Aim of the task =>
I would like every record below transcribed exactly as it is.

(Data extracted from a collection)
-=-=-

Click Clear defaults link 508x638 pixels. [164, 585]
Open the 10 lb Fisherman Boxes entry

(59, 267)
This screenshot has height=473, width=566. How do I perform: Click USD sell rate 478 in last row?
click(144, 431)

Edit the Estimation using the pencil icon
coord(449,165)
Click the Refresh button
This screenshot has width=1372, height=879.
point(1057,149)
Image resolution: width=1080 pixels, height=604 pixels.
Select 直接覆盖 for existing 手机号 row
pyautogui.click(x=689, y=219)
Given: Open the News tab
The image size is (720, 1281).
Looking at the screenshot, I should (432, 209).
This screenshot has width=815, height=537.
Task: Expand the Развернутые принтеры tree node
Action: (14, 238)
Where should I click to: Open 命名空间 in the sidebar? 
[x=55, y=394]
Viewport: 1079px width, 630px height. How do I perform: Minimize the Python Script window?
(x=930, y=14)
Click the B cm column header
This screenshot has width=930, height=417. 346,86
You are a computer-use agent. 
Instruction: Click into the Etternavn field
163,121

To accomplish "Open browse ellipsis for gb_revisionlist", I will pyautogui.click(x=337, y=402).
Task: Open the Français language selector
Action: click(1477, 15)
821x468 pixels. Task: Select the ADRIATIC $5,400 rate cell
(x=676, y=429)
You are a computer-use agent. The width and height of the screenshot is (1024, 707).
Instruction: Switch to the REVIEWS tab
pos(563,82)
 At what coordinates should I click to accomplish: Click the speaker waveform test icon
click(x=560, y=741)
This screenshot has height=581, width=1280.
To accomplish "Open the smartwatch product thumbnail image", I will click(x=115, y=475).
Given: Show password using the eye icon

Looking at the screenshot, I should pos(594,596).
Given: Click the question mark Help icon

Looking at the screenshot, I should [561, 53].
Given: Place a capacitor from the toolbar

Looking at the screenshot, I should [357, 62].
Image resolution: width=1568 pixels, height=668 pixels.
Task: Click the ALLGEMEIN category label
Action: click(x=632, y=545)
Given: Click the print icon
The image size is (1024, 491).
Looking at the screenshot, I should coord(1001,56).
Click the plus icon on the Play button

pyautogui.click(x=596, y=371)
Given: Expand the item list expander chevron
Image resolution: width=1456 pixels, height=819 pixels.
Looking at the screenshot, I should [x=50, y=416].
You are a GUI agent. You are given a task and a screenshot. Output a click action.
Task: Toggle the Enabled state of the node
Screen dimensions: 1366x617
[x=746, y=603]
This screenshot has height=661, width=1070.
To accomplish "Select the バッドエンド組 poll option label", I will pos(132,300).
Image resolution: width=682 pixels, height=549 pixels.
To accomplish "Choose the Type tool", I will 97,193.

-=-=-

Answer =>
Click Clear defaults link 508x638 pixels. [164, 585]
Open the 10 lb Fisherman Boxes entry

(59, 267)
This screenshot has height=473, width=566. How do I perform: Click USD sell rate 478 in last row?
click(144, 431)

Edit the Estimation using the pencil icon
coord(449,165)
Click the Refresh button
This screenshot has width=1372, height=879.
point(1057,149)
Image resolution: width=1080 pixels, height=604 pixels.
Select 直接覆盖 for existing 手机号 row
pyautogui.click(x=689, y=219)
Given: Open the News tab
The image size is (720, 1281).
Looking at the screenshot, I should (432, 209).
This screenshot has width=815, height=537.
Task: Expand the Развернутые принтеры tree node
Action: (14, 238)
Where should I click to: Open 命名空间 in the sidebar? 
[x=55, y=394]
Viewport: 1079px width, 630px height. How do I perform: Minimize the Python Script window?
(x=930, y=14)
Click the B cm column header
This screenshot has width=930, height=417. 346,86
You are a computer-use agent. 
Instruction: Click into the Etternavn field
163,121

To accomplish "Open browse ellipsis for gb_revisionlist", I will pyautogui.click(x=337, y=402).
Task: Open the Français language selector
Action: click(1477, 15)
821x468 pixels. Task: Select the ADRIATIC $5,400 rate cell
(x=676, y=429)
You are a computer-use agent. The width and height of the screenshot is (1024, 707).
Instruction: Switch to the REVIEWS tab
pos(563,82)
 At what coordinates should I click to accomplish: Click the speaker waveform test icon
click(x=560, y=741)
This screenshot has height=581, width=1280.
To accomplish "Open the smartwatch product thumbnail image", I will click(x=115, y=475).
Given: Show password using the eye icon

Looking at the screenshot, I should pos(594,596).
Given: Click the question mark Help icon

Looking at the screenshot, I should [561, 53].
Given: Place a capacitor from the toolbar

Looking at the screenshot, I should [357, 62].
Image resolution: width=1568 pixels, height=668 pixels.
Task: Click the ALLGEMEIN category label
Action: click(x=632, y=545)
Given: Click the print icon
The image size is (1024, 491).
Looking at the screenshot, I should coord(1001,56).
Click the plus icon on the Play button

pyautogui.click(x=596, y=371)
Given: Expand the item list expander chevron
Image resolution: width=1456 pixels, height=819 pixels.
Looking at the screenshot, I should [x=50, y=416].
You are a GUI agent. You are given a task and a screenshot. Output a click action.
Task: Toggle the Enabled state of the node
Screen dimensions: 1366x617
[x=746, y=603]
This screenshot has height=661, width=1070.
To accomplish "Select the バッドエンド組 poll option label", I will pos(132,300).
Image resolution: width=682 pixels, height=549 pixels.
To accomplish "Choose the Type tool", I will 97,193.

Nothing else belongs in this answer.